"UGH."
let's get honest, this is getting a little tired. i half wish i was a hermit on some random mountain. it hurts you know.. it does. i can only hold so many forts, i can only fight so many battles. i am just going to ignore all of this and look at the Main Thing. everything else can just go and fade into oblivion cos i am tired of this.
so anyway, i managed to do a lot today.. must have been with starting the day early. so i managed to gym (cardio and weights), tan a little, hang out with a few of my girls and random GoP people, find a new rift, spend time with the family and grandparents, get my mum to help me paint my gross toenails (since i am aching like a muscle ache and can't contort my body enough to reach my toes comfortably), get annoyed, start on my leadership assignment which is due tomorrow, and send in my cell attendance for the past two weeks.
hmm, not bad if i may say so myself. but then again, that's just me saying so myself.
it's been a long long day thus far. productive, i had fun in the morning, i had fun when it was me and Mr. Piano... everything else just kinda flopped. what a sad way to end a good day. but technically, my day's not over. so i'm gonna faster faster finish this leadership bull while i'm in the momentum and then go spend time with my Lover before i head to bed to rest.
something tells me that when i wake up tomorrow my muscles are going to scream bloody murder.

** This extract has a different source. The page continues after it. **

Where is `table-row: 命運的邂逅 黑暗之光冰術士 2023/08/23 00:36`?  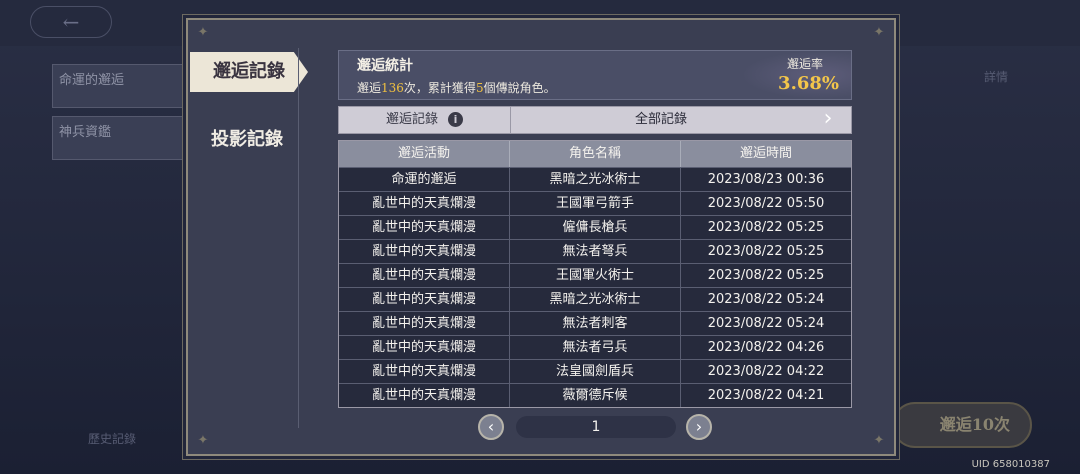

YAY!! :) i have not felt this athletic in a long long while. haha
i'm praying for the genuine joy of the Lord that will keep me consistent in my emotions. this means i will always be joyful, and even if the circumstance sucks, i will turn it around and make it a joyful matter. i will be the same all the time, my response will be predictable because i will always smile and be positive about it. i will not nag, not whine, not feel down, not feel lonely, not feel a negative anger, not feel jealousy or exasperation. see, when there is the joy of the Lord, there is stability.. i need that stability. i need to be able to know i'll more than survive life, i will thrive in it. i need to be that support to my man, my kids, my ministry, my family. dear Lord, please give me Your joy that will be my strength. i really need to learn this from You. You're mega cool. You're insane.
okay bye.
i'm going to be best friends with Herb Brooks.
ugh.
then i'm going to spend BFF time with God!!